Beethoven on Hyperion

2006-09-30 / Ottawa Citizen / Richard Todd

The Beauty of Beethoven

Beethoven: Piano Sonatas 4, 7, and 23
Angela Hewitt, piano
(Hyperion)

If recording the complete keyboard works of Johann Sebastian Bach is the most daunting project a pianist can undertake, surely the complete Beethoven sonatas can’t be far behind. Ottawa-born pianist Angela Hewitt established much of her reputation by recording the former, probably better than anyone else has ever done it. There’s nothing in the packaging or labelling of this, her first Beethoven CD, that promises recordings of all the sonatas, but don’t be too surprised if that’s what we eventually get.

The three here are so good that Hewitt’s countless fans are unlikely to sit still for anything less than a complete cycle. What’s more, the virtues of her interpretations are exactly those that music lovers have come to rely
upon: Without taking significant liberties with the music as written, she still infuses it with an inner light of understanding that is unique to her.

Of the three sonatas on this disc, the Appassionata is by far the most familiar. It was Beethoven’s personal favourite of his sonatas until he wrote the Hammerklavier 13 years later. With the possible exception of the Moonlight it is his most popular sonata with today’s public.

As Hewitt explains in her fascinating program notes, the Appassionata was written shortly after the Eroica Symphony at the height of what posterity would call his heroic period. Furthermore, he had recently been given a state-of-the-art piano with compass of five and a half octaves and the extended range gave the composer the opportunity to write grander, more expansive music for the instrument than he had earlier. (Today’s piano has a compass of more than seven octaves. One wonders what Beethoven would have made of it.) Although virtually any listener will hear the many beauties of Hewitt’s Appassionata, those intimately familiar with the sonata may have to listen more than once to parts of it to understand why she plays certain passages quite the way she does. This listener had to hear the coda of the first movement four times before quite getting her patterns of emphasis in the rapid-fire chords of the final measures. It was well worth the effort.

The program notes describe the Sonata in D, op. 10, no. 3 as the first masterpiece in Beethoven’s cycle of sonatas. Whether or not one agrees with the first” element of this assessment, Hewitt’s rendition leaves no doubt that it is indeed a masterpiece. Listen especially to the aching beauty of the second movement and its cumulative emotional power. And hear the singing beauty she creates with her Fazioli piano.

The other movements are hardly less impressive. The fourth, for example, is a wonder of tight logic and a seemingly paradoxical lightness of touch, its trills, runs and sequential figures presented in serene perfection.
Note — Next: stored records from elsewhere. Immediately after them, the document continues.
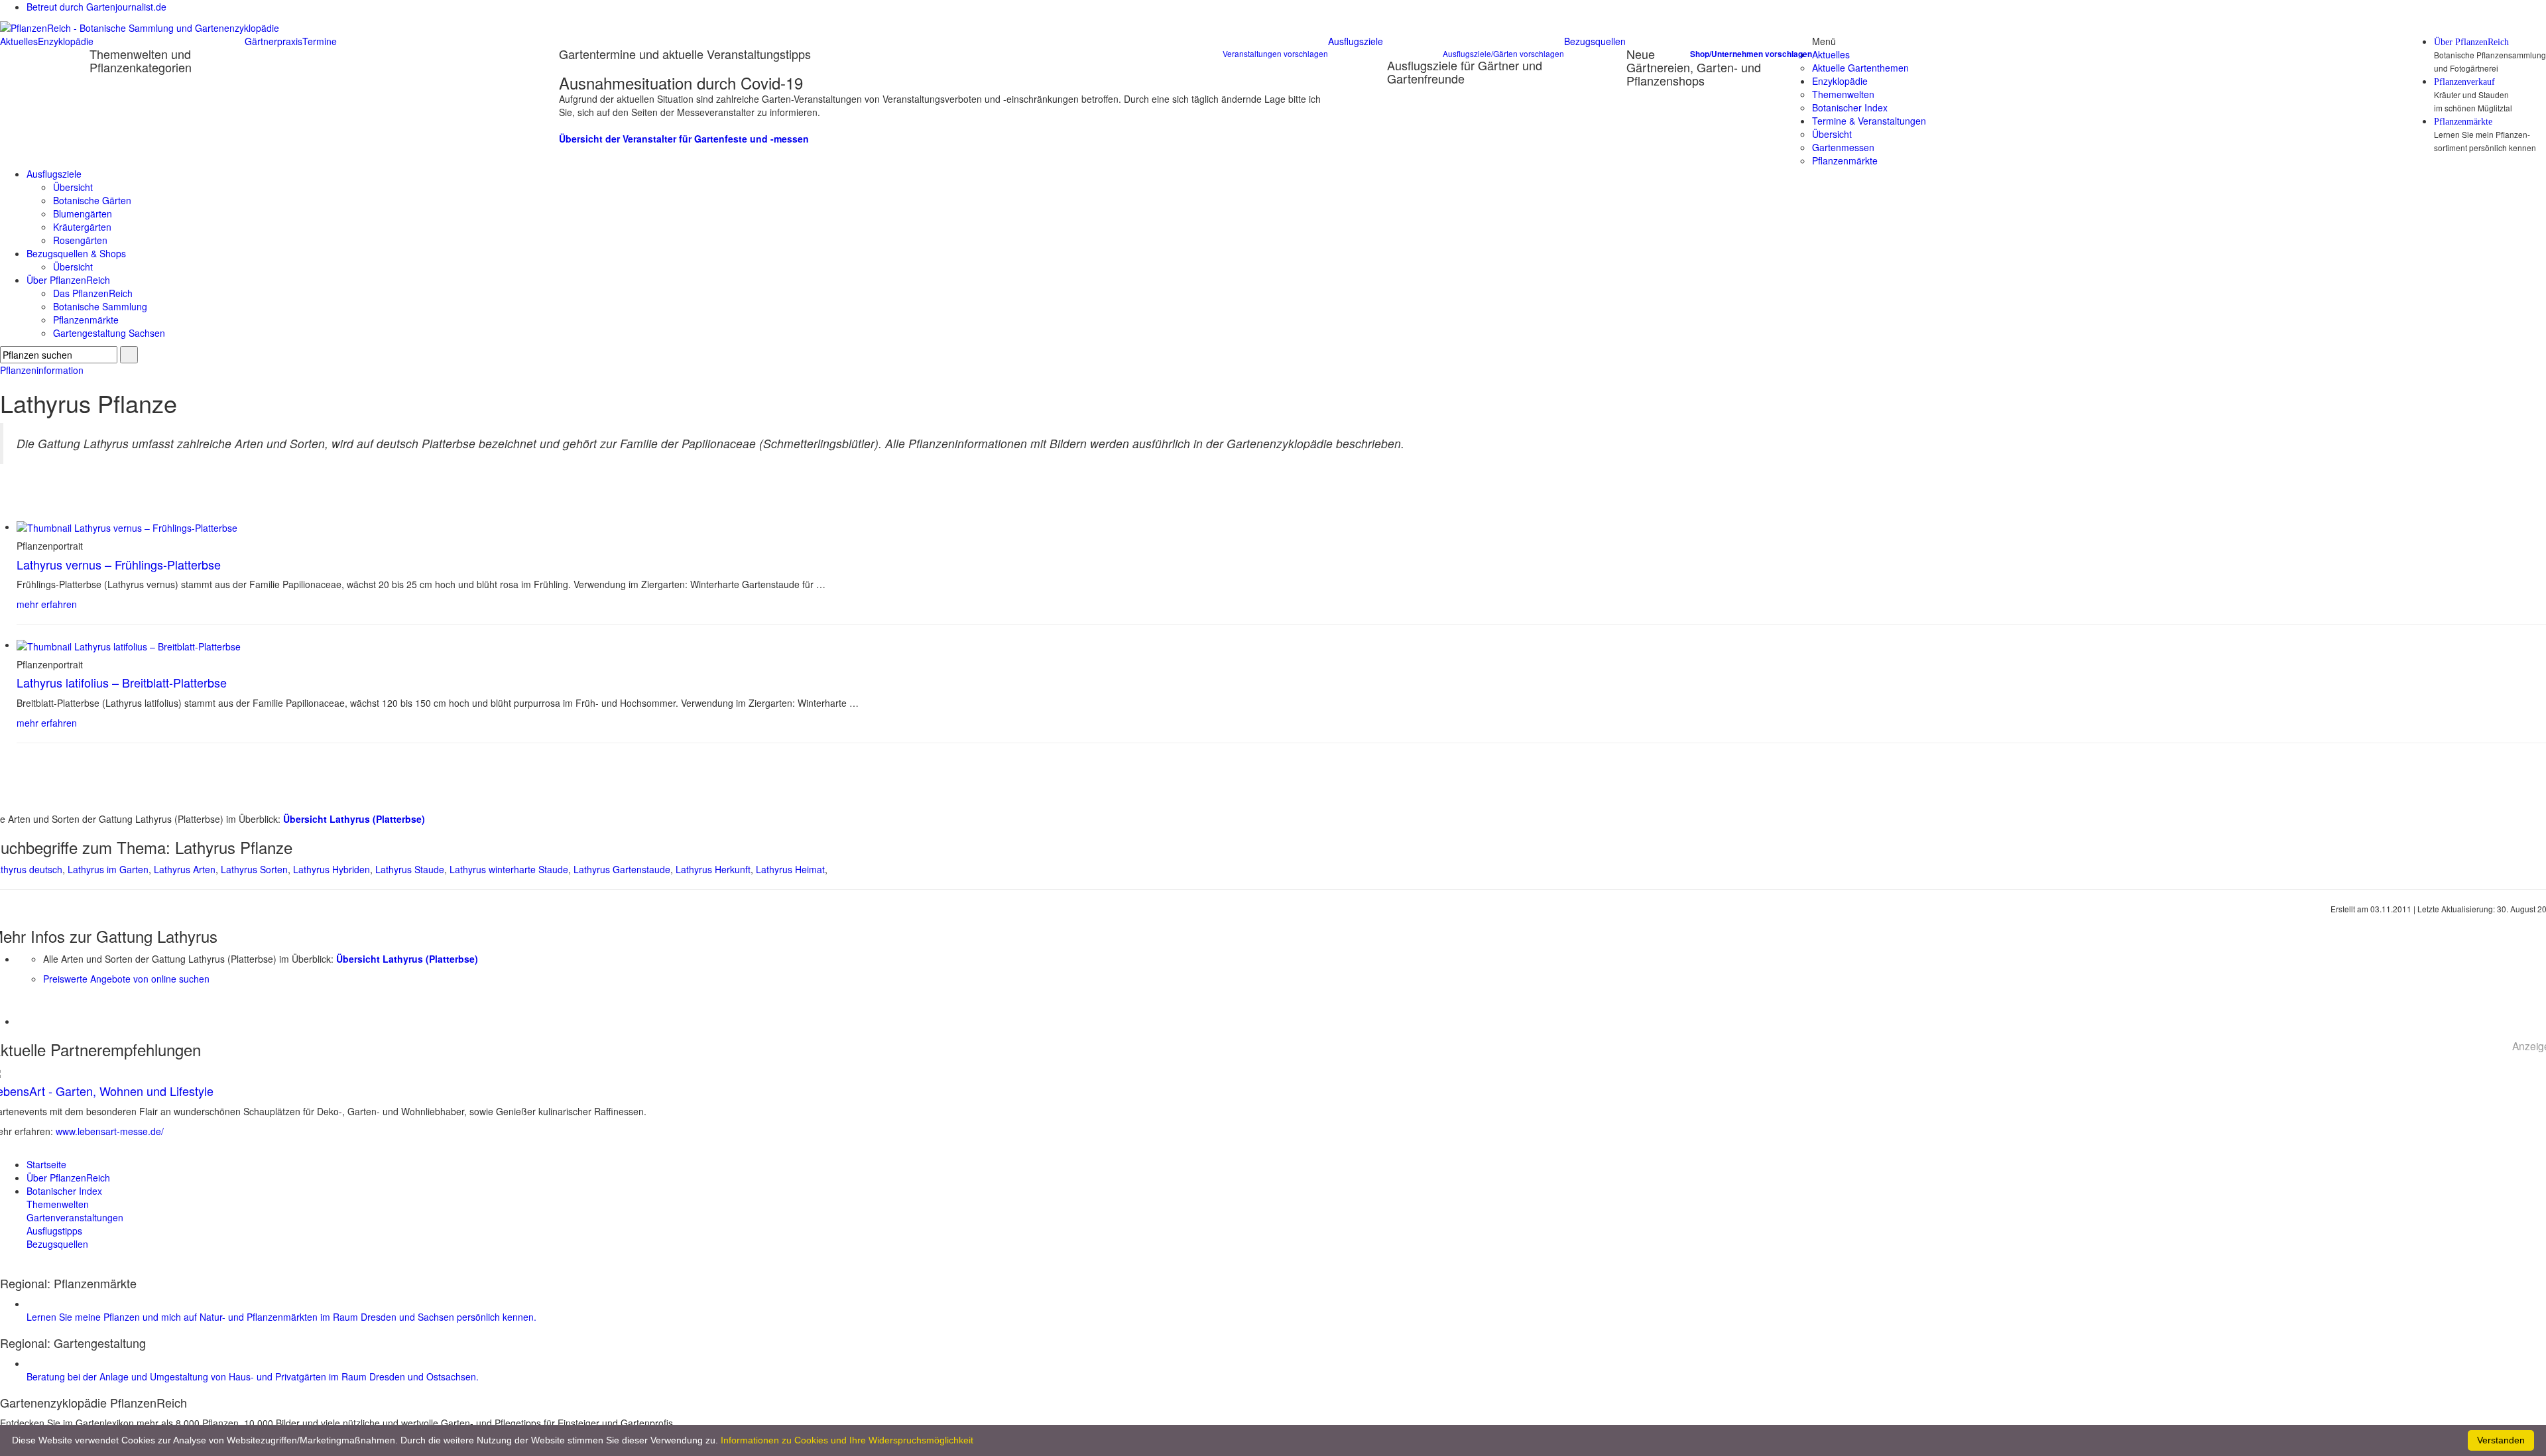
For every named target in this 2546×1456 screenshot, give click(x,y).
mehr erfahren (47, 604)
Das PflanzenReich (93, 293)
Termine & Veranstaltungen (1869, 120)
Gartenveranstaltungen (75, 1217)
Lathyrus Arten (184, 869)
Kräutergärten (82, 226)
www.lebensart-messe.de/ (110, 1131)
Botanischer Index (1850, 107)
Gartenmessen (1843, 147)
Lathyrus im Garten (108, 869)
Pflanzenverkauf (2464, 82)
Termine (319, 41)
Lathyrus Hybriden (331, 869)
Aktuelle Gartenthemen (1860, 67)
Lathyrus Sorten (254, 869)
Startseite (46, 1164)
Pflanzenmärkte (2463, 122)
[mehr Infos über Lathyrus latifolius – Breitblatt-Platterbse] (129, 644)
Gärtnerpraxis (273, 41)
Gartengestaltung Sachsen (109, 332)
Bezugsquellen (1595, 41)
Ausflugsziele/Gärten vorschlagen (1503, 53)
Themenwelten (1843, 94)
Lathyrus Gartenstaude (622, 869)
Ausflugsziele (1355, 41)
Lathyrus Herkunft (713, 869)
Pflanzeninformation (42, 370)
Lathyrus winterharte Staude (509, 869)
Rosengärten (80, 240)
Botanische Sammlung (100, 306)
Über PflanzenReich (2471, 42)
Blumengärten (82, 213)
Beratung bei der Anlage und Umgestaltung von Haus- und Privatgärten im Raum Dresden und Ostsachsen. (253, 1376)
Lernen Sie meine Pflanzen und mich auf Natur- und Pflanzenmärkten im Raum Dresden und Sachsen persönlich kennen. (281, 1316)
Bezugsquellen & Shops (76, 253)
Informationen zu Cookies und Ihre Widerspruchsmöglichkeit (847, 1440)
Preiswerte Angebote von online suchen (126, 978)
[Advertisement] (94, 1005)
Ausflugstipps (54, 1230)
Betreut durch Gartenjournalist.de (96, 6)
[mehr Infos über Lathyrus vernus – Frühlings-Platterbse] (127, 526)
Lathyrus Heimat (790, 869)
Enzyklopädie (65, 41)
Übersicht (1832, 134)
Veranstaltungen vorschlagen (1275, 53)
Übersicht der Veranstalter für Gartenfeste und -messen (684, 138)
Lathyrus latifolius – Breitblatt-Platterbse (122, 682)
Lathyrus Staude (409, 869)
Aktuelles (19, 41)
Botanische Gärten (92, 200)
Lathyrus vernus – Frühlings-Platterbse (119, 564)
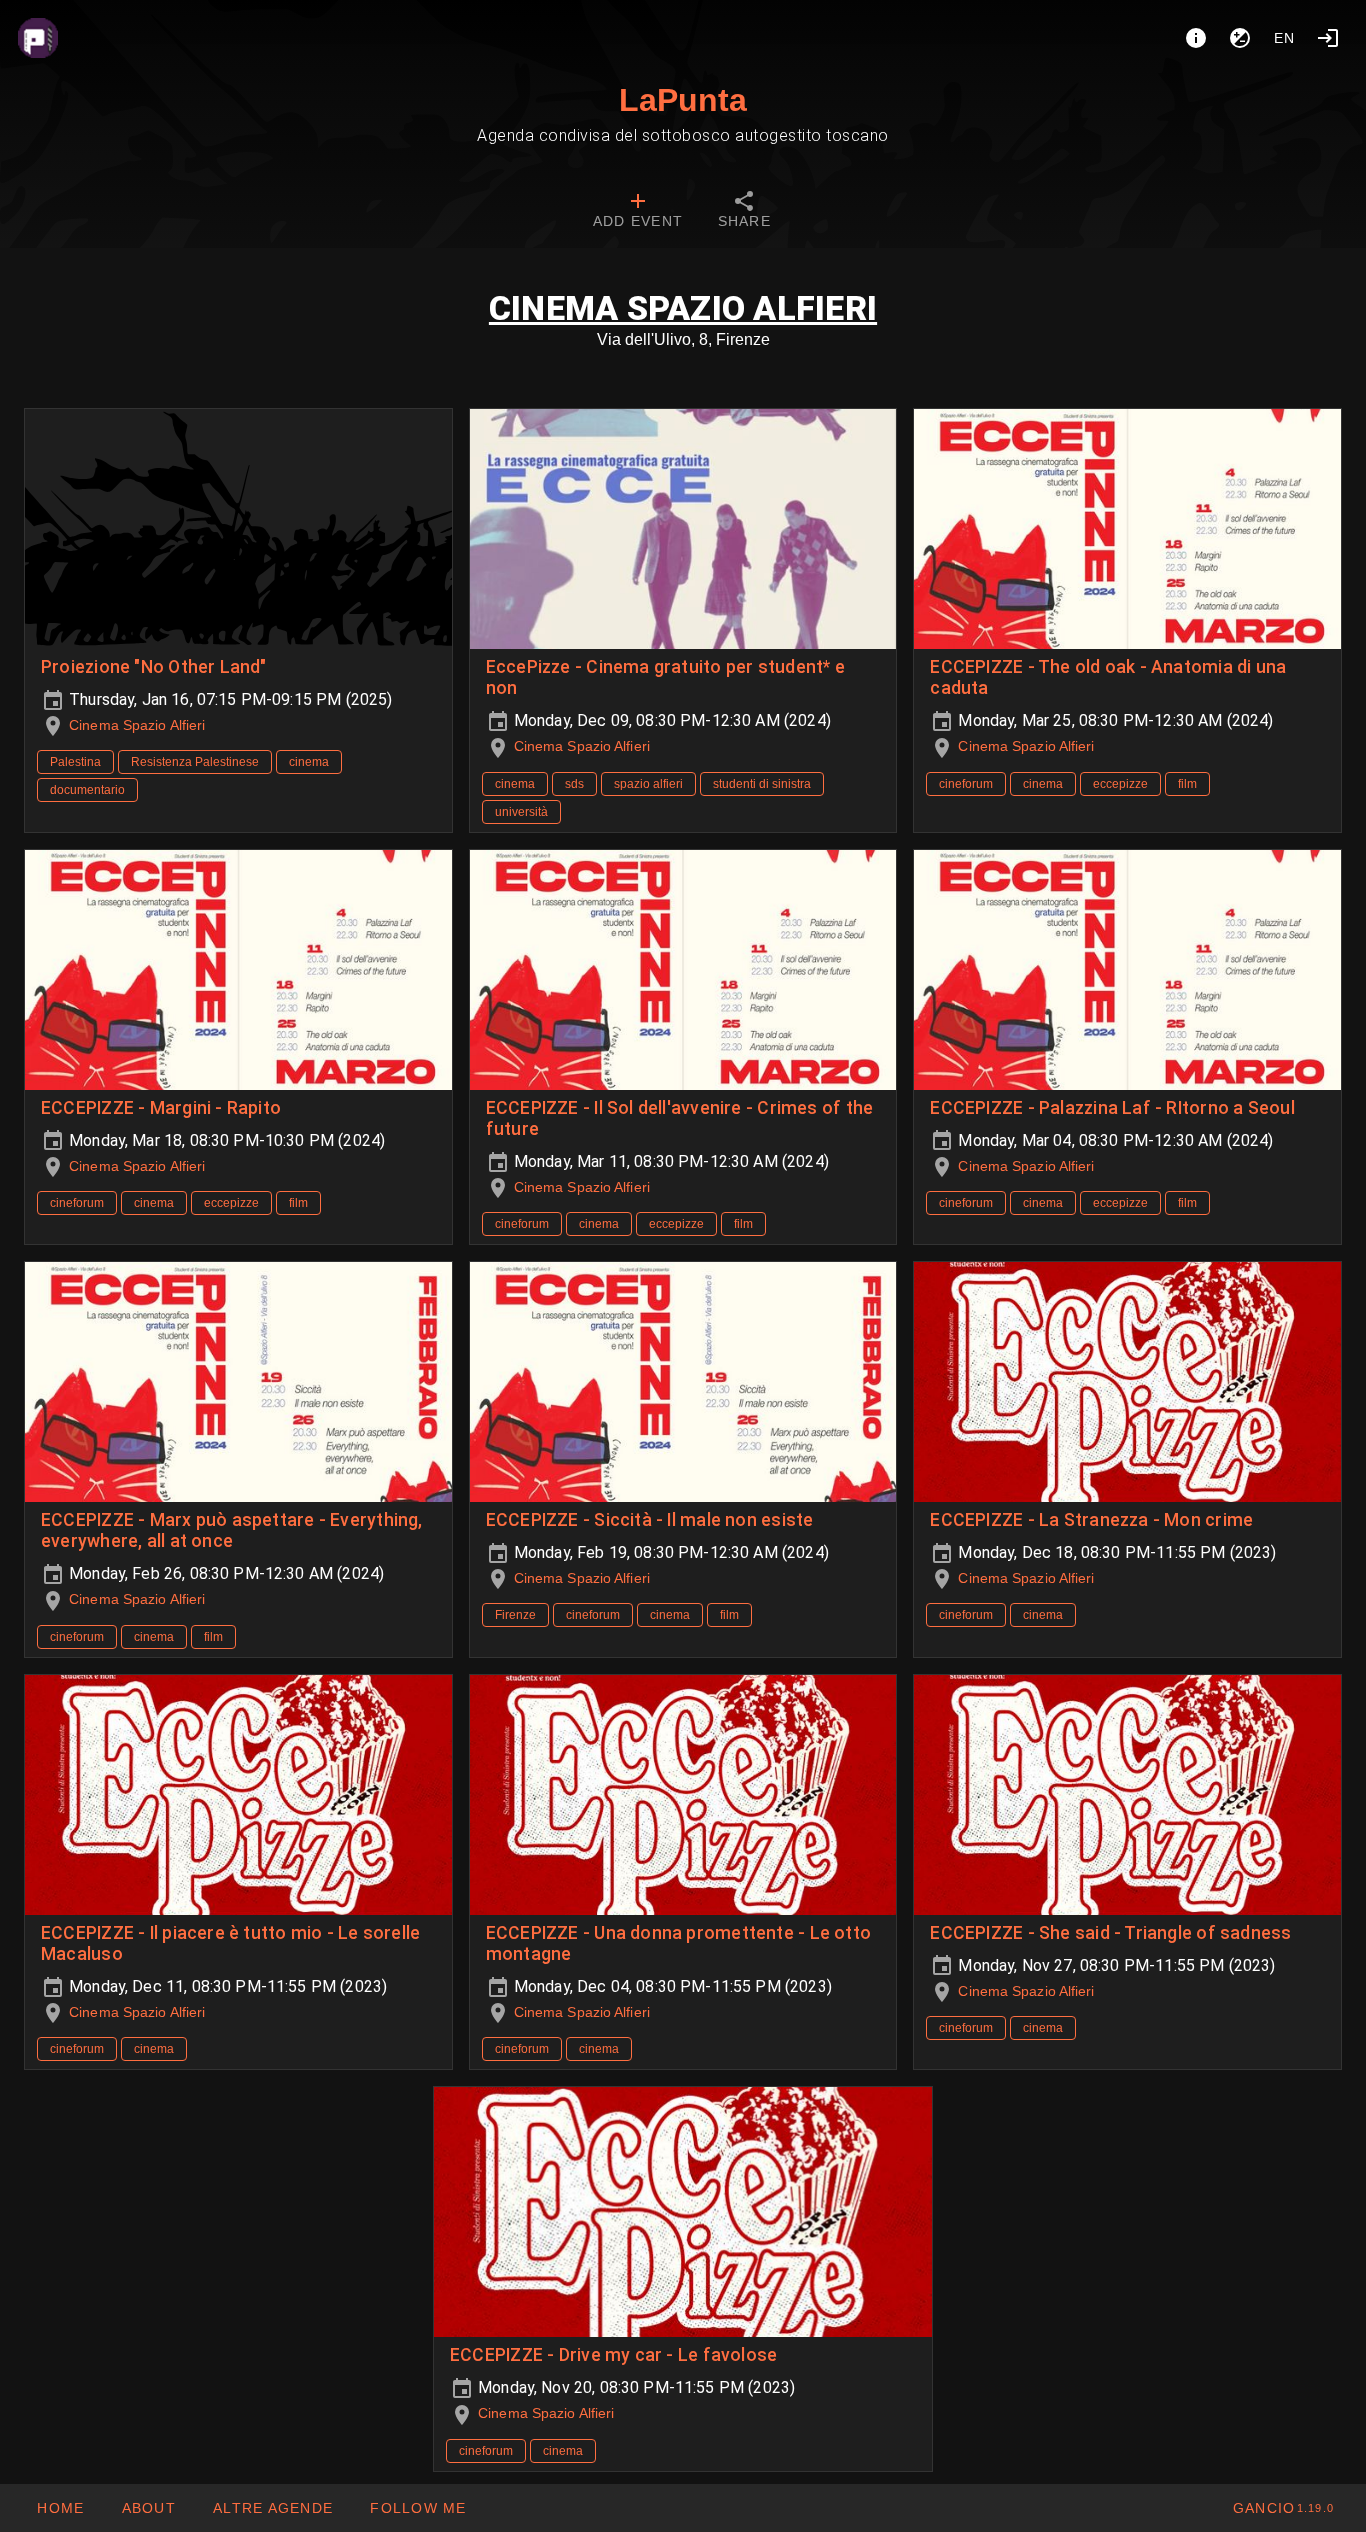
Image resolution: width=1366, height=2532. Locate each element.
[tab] (638, 212)
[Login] (1328, 38)
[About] (1196, 38)
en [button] (1285, 38)
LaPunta (683, 100)
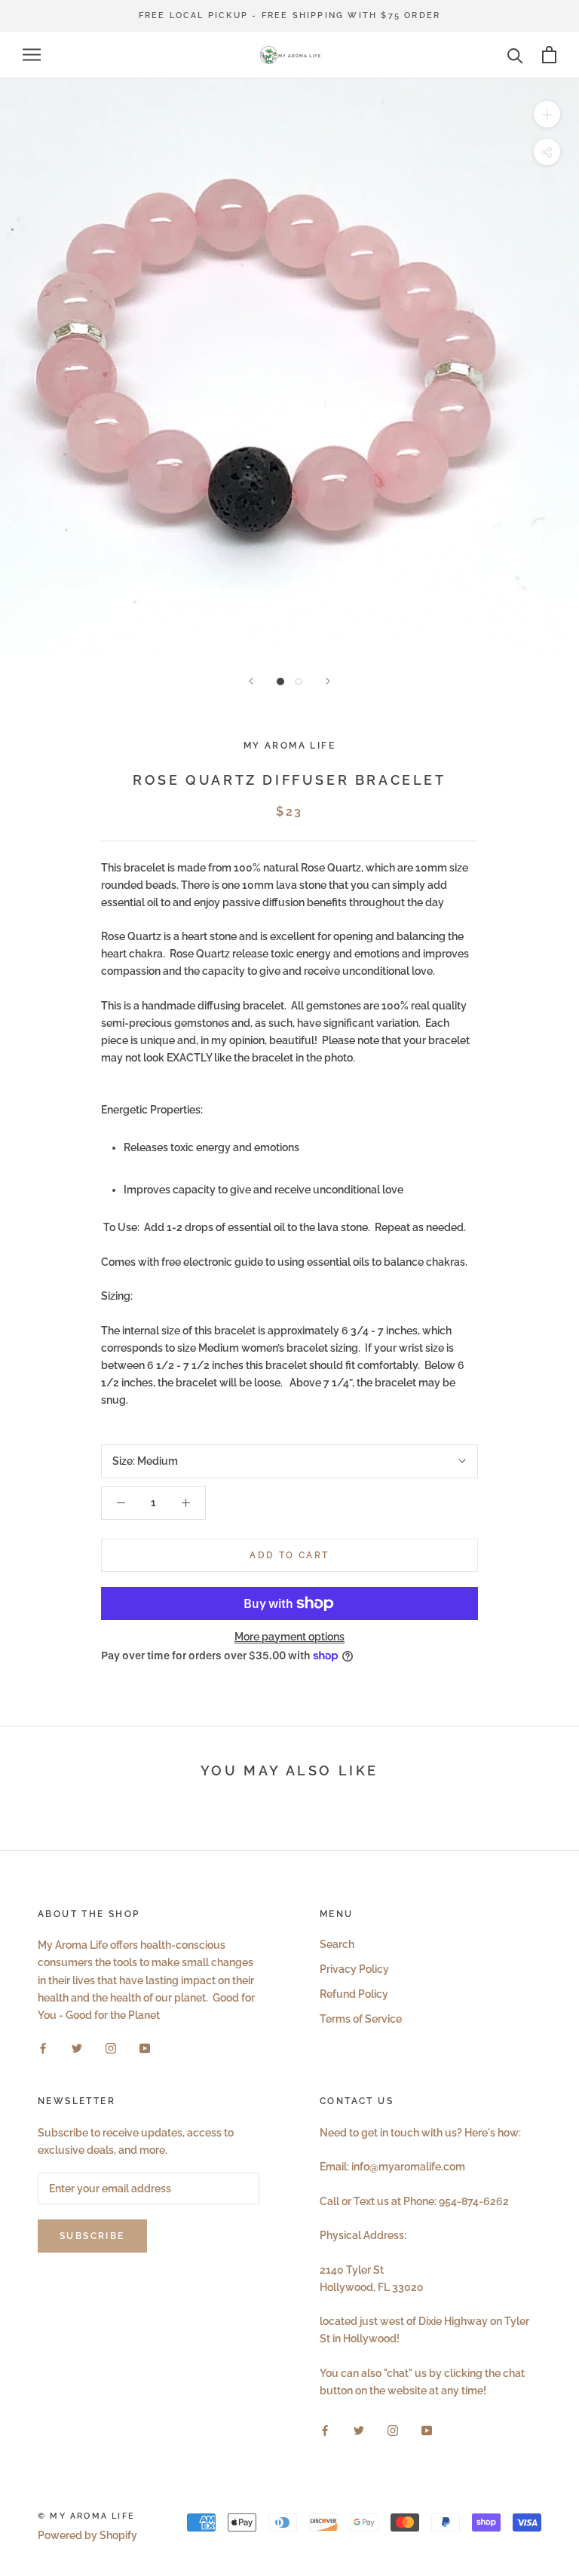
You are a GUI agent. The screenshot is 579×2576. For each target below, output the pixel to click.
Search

The Sonata in E-flat, op. 7, while a less evolved work, is unmistakably Beethoven in technique and feeling. The lucidity and power of Hewitt’s playing make as strong a case for the piece as you’re likely ever to hear.
She brings to the slow movement a kind of temperate solemnity that anticipates some of the qualities of the Hammerklavier. And once again she uses the superb sound of her instrument to create music of the greatest beauty.”